## Work required
Every line from the one holding "The height and width of the screenshot is (600, 552)." through the last line of the records must be retyped exactly, and no other line or picture may appear in the copy.

Stored data
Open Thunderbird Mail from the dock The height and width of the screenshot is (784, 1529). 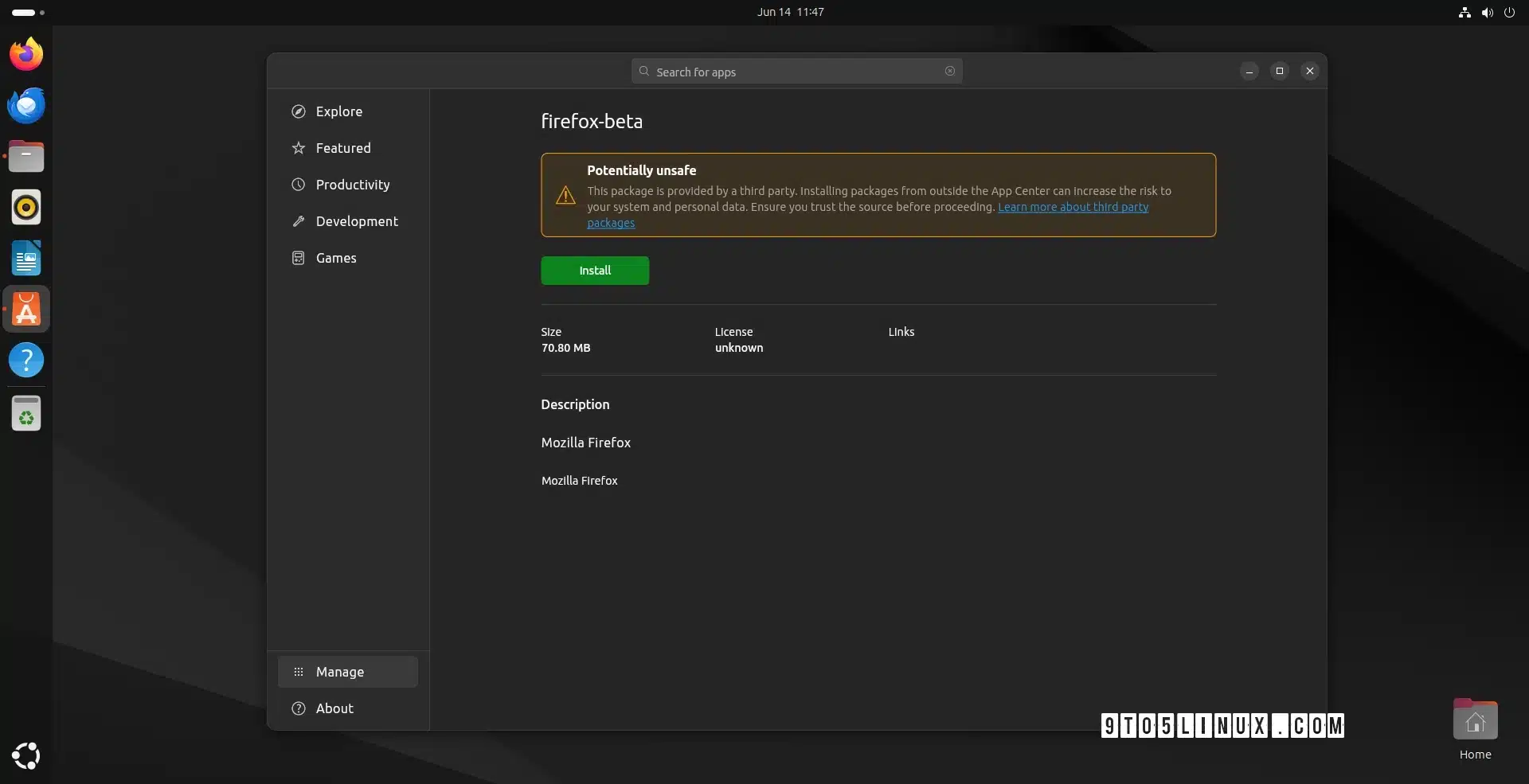click(x=26, y=105)
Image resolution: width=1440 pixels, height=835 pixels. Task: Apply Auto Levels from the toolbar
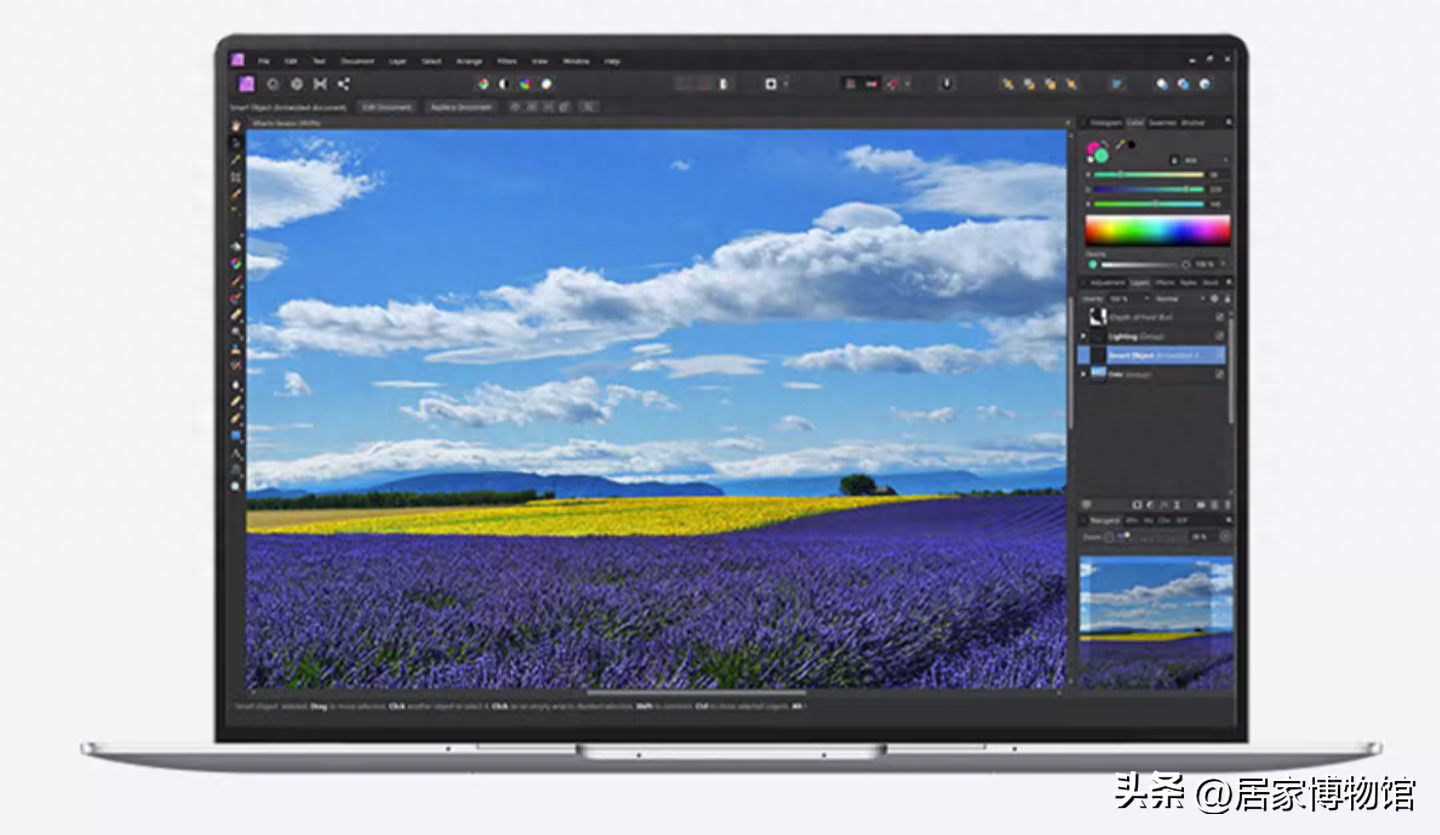point(483,85)
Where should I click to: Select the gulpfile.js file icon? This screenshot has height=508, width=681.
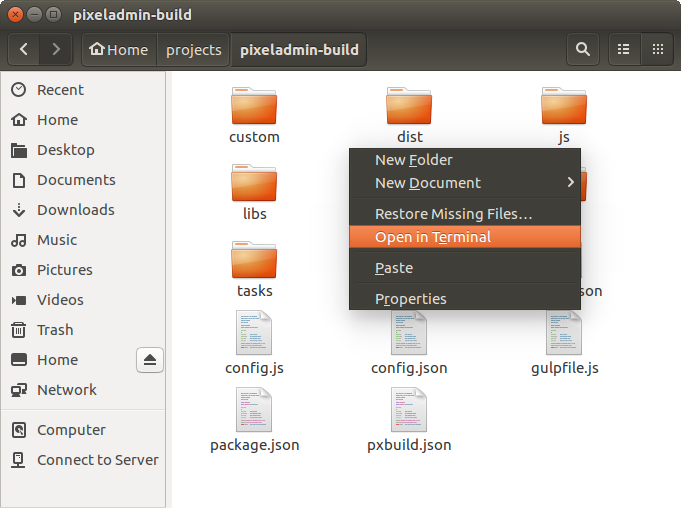point(564,334)
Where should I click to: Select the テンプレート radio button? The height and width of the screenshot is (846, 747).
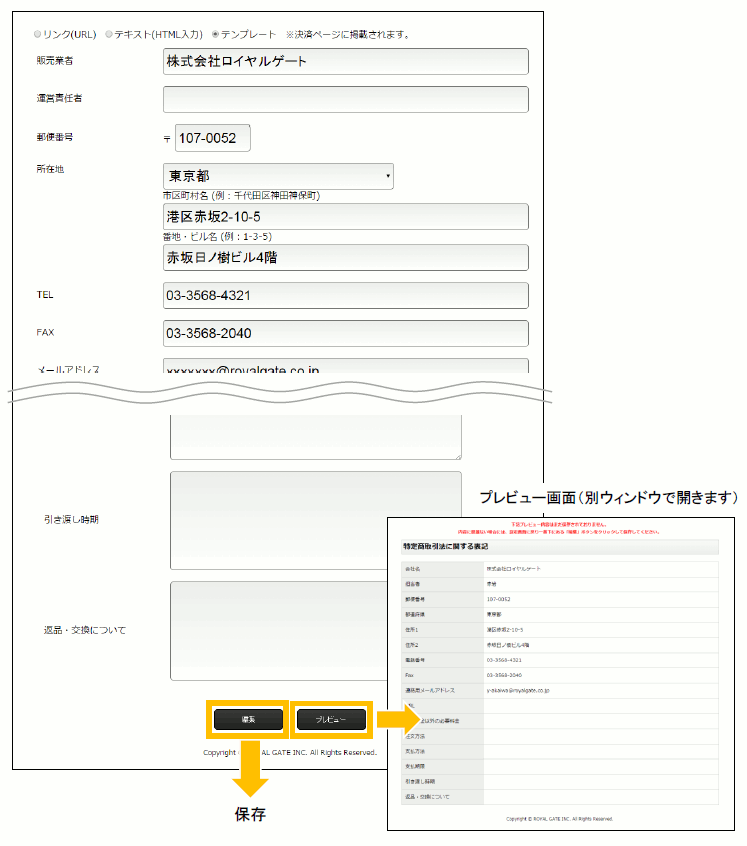(x=215, y=34)
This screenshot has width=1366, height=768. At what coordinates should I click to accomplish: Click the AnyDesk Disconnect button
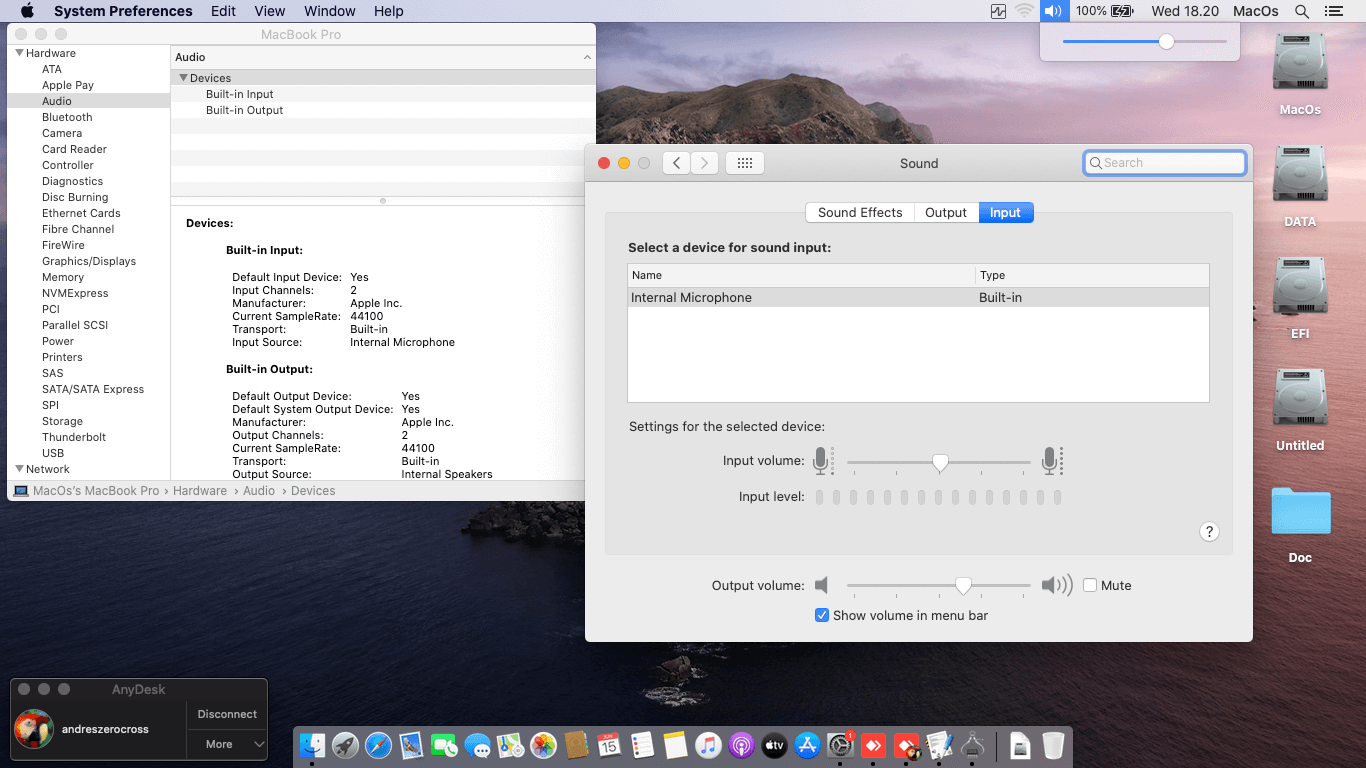(227, 714)
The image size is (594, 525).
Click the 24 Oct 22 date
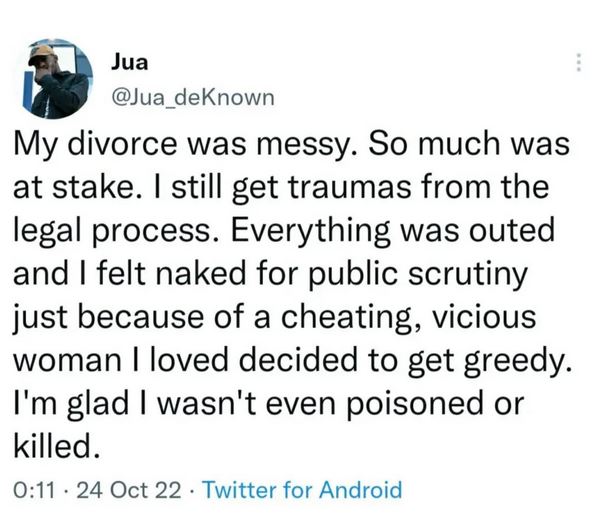pyautogui.click(x=129, y=490)
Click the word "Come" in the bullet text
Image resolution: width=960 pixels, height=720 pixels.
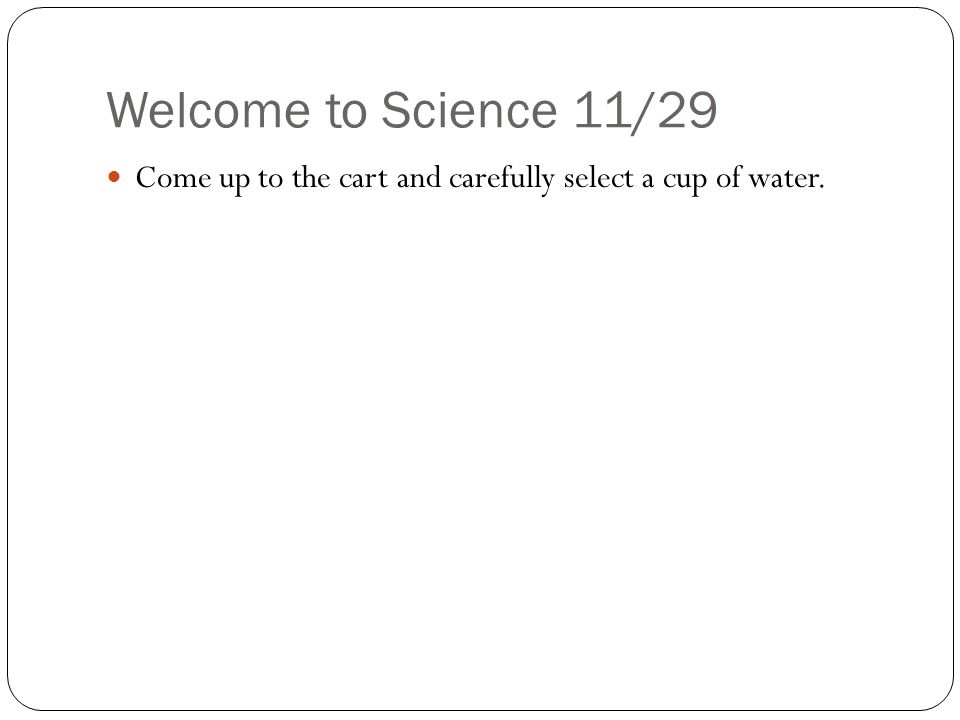(173, 178)
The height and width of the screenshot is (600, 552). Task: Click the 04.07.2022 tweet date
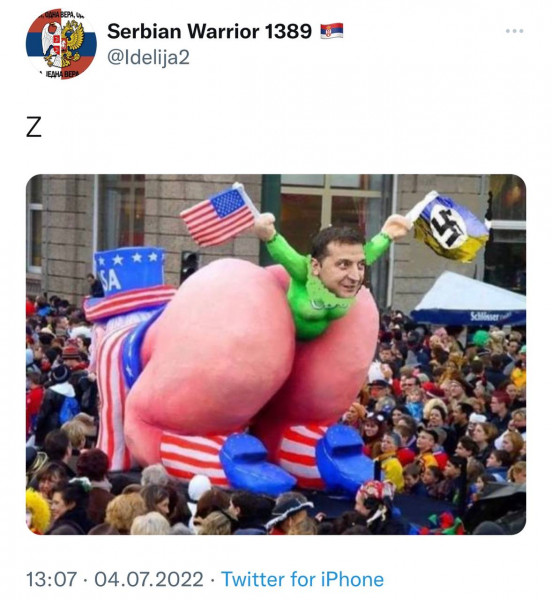pyautogui.click(x=149, y=579)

## Task solution
The height and width of the screenshot is (600, 552). Task: Click the 04.07.2022 tweet date
pyautogui.click(x=149, y=579)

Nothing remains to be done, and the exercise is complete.